Start of Data records

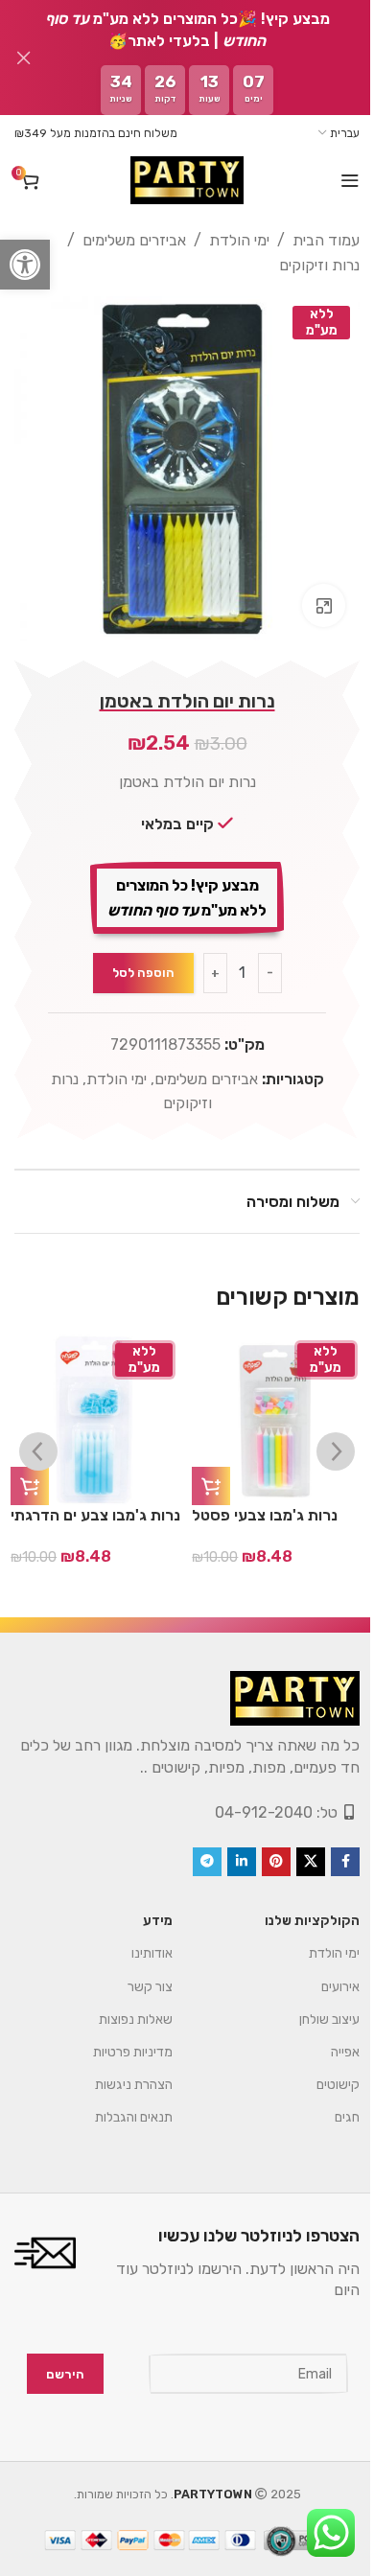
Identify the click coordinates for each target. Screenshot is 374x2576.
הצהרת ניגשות (119, 2070)
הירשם (51, 2360)
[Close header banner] (24, 57)
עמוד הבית (311, 240)
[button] (25, 265)
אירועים (326, 1972)
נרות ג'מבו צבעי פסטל (265, 1501)
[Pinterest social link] (261, 1847)
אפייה (330, 2038)
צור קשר (135, 1972)
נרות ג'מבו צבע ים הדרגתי (95, 1501)
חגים (332, 2103)
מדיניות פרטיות (118, 2038)
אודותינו (137, 1939)
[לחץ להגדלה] (309, 591)
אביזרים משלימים (120, 240)
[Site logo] (179, 180)
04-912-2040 (249, 1798)
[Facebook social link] (330, 1847)
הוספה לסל (136, 958)
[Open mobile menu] (335, 180)
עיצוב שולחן (315, 2005)
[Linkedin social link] (227, 1847)
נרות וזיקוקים (305, 265)
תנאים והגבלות (119, 2103)
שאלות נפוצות (121, 2005)
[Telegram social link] (192, 1847)
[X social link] (296, 1847)
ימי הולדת (225, 240)
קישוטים (323, 2070)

End of Data records

Required action:
Where pictures appear, drop them, and reproduce exactly only the lines running from the beginning of the data to the line that contains "אביזרים משלימים (120, 240)", inclusive.

Task answer:
Identify the click coordinates for each target. Screenshot is 374x2576.
הצהרת ניגשות (119, 2070)
הירשם (51, 2360)
[Close header banner] (24, 57)
עמוד הבית (311, 240)
[button] (25, 265)
אירועים (326, 1972)
נרות ג'מבו צבעי פסטל (265, 1501)
[Pinterest social link] (261, 1847)
אפייה (330, 2038)
צור קשר (135, 1972)
נרות ג'מבו צבע ים הדרגתי (95, 1501)
חגים (332, 2103)
מדיניות פרטיות (118, 2038)
אודותינו (137, 1939)
[לחץ להגדלה] (309, 591)
אביזרים משלימים (120, 240)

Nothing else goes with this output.